» Ziel der Übung: Schreibe den Text über Demokratie und das schwindende Vertrauen in Medien und Politik im Anschluss an seinen letzten Satz weiter.

Wenn man eine Möglichkeit gefunden hat, sich die Welt zu erklären, fällt es einem leicht, alle Ereignisse um einen herum so zu interpretieren, dass dieses Weltbild bestätigt wird. Das tun Menschen nun mal, um kognitive Dissonanzen zu vermeiden. Und das wäre eine ganz natürliche Reaktion und absolut nicht schlimm, würde es nicht um viel gehen.

Eine Demokratie lebt vom Interesse und der Informiertheit ihrer Bürger. Wenn das wegfällt, kann man mit den Worten von Colin Crouch von einer „Postdemokratie“ sprechen – einer Scheindemokratie, in der Parteien ihre PR-Berater machen lassen, um das Volk zum Wählen zu kriegen. Wenn die Menschen anfangen, aus Prinzip keinem Medium und keinem Politiker mehr zu vertrauen, spielt das den Populisten in die Hände und schadet der Wahlbeteiligung – und somit der Demokratiequalität an sich.

» Bereitgestellte Daten:
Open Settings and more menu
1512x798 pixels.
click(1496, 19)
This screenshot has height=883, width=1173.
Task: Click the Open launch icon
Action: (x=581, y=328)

» Lösung der Übung:
Genau dieser Gedankengang plagt mich jedes Mal, wenn mir jemand erklärt, keine Medien zu konsumieren sei sinnvoll. Und diese Leute gibt es gerade in meiner Generation zuhauf. Bei der nächsten Wahl werden sie vermutlich wieder nicht zur Urne schreiten. Und selbst wenn – es scheint keine mündige Wahl zu sein. Denn sie wissen nicht, was sie tun.

Wer schuld daran ist? Vielleicht haben die Medien einfach versagt dabei, ihr Produkt zu vermarkten oder überhaupt gut genug zu machen. Vielleicht hat auch die Politik versagt, weswegen die Leute sich bewusst entscheiden, sich davon abzuschotten. Vielleicht aber handelt es sich um ein schlichtes Phänomen eines gesellschaftlichen Zeitgeistes – „Wer traut schon Politikern und Medien? Bin ich deppert?“

Dass Medienkonsum und verantwortlicher Umgang mit Politik immer weniger Teil der österreichischen wie europäischen Gesellschaft ist, macht mir wahnsinnige Sorgen. Die große Herausforderung eines jeden einzelnen Journalisten ist es, die Menschen wieder zurückzuholen und zu informieren – und das alles bitte mit entsprechender Qualität. Genau das ist es, was ich tun will – die Demokratie bereichern. Und ich hoffe, dies am Ende meines Lebens geschafft zu haben.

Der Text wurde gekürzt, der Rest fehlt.